Mammography Screenings
Mammograms play an important role in helping women to spot malignant lumps early, which has the potential to dramatically improve cancer survival rates.
Mammograms play an important role in helping women to spot malignant lumps early, which has the potential to dramatically improve cancer survival rates.
Louisville currently ranks 7th among its peer cities in the percentage of Medicare enrollees between the ages of 65 and 74 who receive yearly mammogram screenings.
Louisville is in the middle tier of its peer group according to a natural breaks algorithm. Cities in green are those that outperform their peers. Cities in yellow represent the middle cluster, and those in red lag behind their peers on this indicator.
Over the last decade, the percentage of Medicare enrollees between the ages of 65 and 74 who were going in for their yearly mammograms was rising. Recently, across all peer cities, that percentage decreased, likely in large part because the COVID-19 pandemic limited access to these screenings.
Over the past decade, Greensboro has seen its yearly mammography screenings among Medicare enrollees between the ages of 65 and 74 decrease by 2 percentage points, making it the worst performer of the group. Meanwhile, even with a recent dip in screenings, Columbus saw a nearly 9 percentage point increase in its mammography screenings, making it the best performer. Louisville continues to slightly underperform its peers, on average.
The mammography screening rate of White Medicare enrollees between the ages of 65 and 74 moved in tandem with the rate of Black Medicare enrollees for much of the beginning of the last decade. In recent years, however, the divide between these two groups has widened. The screening rates among Hispanic and Asian/Pacific Islander Medicare enrollees continues to sit well below those of White and Black Medicare enrollees.
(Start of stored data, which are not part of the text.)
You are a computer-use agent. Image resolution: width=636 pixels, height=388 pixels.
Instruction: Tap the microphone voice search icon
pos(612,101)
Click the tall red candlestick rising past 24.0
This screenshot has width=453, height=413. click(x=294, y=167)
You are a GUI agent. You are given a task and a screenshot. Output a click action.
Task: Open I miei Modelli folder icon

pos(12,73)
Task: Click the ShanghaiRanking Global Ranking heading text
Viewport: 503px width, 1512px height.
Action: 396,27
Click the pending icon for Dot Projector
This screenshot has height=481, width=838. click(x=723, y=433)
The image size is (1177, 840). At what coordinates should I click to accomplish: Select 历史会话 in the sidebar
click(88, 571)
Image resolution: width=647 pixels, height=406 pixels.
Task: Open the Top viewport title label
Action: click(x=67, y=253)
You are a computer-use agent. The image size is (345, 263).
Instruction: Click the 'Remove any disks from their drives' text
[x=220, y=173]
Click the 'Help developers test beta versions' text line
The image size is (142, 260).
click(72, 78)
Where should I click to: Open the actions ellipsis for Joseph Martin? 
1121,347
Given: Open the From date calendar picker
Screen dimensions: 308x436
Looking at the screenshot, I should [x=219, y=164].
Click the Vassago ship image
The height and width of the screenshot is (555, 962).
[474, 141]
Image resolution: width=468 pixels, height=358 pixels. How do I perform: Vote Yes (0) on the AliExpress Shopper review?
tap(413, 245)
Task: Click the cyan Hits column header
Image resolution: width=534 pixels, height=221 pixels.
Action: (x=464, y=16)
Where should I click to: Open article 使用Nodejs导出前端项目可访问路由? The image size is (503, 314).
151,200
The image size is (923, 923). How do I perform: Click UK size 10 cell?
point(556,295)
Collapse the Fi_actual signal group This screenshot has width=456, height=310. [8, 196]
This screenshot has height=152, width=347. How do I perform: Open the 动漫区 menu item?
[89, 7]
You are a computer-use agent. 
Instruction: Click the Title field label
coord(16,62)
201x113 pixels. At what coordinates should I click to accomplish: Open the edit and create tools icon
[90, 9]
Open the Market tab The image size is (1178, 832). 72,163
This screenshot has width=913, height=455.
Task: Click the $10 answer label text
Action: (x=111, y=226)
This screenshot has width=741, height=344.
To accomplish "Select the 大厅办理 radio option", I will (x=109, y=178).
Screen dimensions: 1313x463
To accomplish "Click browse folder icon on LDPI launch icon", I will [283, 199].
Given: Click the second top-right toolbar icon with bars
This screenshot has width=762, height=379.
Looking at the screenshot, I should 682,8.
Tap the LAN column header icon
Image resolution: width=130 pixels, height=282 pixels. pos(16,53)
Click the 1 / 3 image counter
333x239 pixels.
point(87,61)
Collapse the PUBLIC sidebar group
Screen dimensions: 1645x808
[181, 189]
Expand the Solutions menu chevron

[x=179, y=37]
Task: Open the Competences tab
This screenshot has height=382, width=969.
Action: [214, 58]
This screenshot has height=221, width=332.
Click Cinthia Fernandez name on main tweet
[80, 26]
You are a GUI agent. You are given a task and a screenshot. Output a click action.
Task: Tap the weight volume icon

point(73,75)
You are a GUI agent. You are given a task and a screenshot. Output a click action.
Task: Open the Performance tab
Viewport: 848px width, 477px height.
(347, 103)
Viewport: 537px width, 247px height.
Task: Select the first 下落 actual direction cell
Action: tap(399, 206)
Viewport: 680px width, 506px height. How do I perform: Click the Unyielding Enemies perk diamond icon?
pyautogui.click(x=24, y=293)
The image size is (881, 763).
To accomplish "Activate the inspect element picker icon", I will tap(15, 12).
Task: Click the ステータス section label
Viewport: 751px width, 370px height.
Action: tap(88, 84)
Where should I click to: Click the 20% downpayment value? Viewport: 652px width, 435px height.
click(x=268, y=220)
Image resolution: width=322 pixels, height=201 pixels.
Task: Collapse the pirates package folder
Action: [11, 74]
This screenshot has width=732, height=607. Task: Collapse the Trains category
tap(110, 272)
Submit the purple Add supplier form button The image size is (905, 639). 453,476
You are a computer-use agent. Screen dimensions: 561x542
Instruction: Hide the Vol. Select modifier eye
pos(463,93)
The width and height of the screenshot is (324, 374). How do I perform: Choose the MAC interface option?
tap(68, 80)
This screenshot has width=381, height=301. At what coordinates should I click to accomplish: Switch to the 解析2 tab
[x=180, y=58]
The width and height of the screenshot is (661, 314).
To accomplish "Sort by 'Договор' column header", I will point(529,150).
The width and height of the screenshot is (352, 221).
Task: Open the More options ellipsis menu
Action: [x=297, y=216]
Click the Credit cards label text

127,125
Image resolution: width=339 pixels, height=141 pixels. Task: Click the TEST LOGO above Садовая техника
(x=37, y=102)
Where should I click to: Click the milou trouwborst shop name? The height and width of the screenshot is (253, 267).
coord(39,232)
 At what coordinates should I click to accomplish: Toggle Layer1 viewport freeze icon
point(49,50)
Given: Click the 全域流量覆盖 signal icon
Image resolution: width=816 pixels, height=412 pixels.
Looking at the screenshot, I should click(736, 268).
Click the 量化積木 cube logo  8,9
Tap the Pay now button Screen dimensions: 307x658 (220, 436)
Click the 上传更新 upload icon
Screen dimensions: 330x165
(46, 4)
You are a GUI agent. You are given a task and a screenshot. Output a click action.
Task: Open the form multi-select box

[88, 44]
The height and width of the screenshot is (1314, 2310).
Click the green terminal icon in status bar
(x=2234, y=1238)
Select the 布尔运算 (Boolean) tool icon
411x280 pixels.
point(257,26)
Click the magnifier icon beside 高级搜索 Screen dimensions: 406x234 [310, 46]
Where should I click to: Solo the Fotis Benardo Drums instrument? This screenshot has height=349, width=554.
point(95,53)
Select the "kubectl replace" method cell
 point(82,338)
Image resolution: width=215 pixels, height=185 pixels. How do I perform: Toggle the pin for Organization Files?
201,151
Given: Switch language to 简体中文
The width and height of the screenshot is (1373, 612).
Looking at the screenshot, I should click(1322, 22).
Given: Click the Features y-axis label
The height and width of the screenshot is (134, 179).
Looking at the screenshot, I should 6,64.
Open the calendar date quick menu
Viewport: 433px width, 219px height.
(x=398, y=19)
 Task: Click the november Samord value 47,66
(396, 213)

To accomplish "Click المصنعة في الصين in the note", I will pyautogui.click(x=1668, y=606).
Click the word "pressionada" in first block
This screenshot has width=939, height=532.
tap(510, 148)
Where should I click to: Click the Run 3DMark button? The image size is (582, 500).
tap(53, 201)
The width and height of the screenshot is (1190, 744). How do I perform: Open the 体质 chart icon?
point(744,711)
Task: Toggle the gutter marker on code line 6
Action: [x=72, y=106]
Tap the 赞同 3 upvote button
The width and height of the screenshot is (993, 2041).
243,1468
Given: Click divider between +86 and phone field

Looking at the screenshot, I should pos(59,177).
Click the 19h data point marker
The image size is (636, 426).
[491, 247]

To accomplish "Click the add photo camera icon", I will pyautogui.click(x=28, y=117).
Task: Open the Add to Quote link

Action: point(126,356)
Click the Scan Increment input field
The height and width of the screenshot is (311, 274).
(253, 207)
For each indicator, Greater Louisville Project assigns cities into one of three groups (high-performing, middle-of-the-pack, and low-performing) based on how they compare to other cities. The assignment is based on how cities naturally cluster on that indicator. Sometimes, the differences between cities are very small, and the difference between a city ranked 5th and 6th could simply be a matter of the sampling error that arises from using survey data. Thus, rather than always make a division that declares the top 5 to be the top tier, we use a natural breaks algorithm to look for a cluster of cities that is outperforming the rest, a cluster that is about average, and a cluster that is lagging. This clustering gives us a better indication of where Louisville is thriving and where Louisville has room to learn from cities that are doing better.
Z-scores (or standardization) is a way to combine data with different units of measurement into a single index. The z-score is a measure of how far away a city (or census tract, etc.) is from the average city. In order to be comparable across different units of measurement, the z-score is the distance from the mean measured in standard deviations (e.g. if Louisville has a z-score of 1 it means Louisville is 1 standard deviation above the mean of its peer cities).
Data from the Robert Wood Johnson Foundation's County Health Rankings use z-scores and all z-scores are relative to the mean of Louisville's peer cities. (On the County Health Rankings site z-scores are relative to all the counties in each state - thus z-scores reported by GLP will be different, because we are using a different reference group). The Greater Louisville Project also uses z-scores in our multidimensional poverty index, which compares each census tract to the mean of all census tracts in Louisville.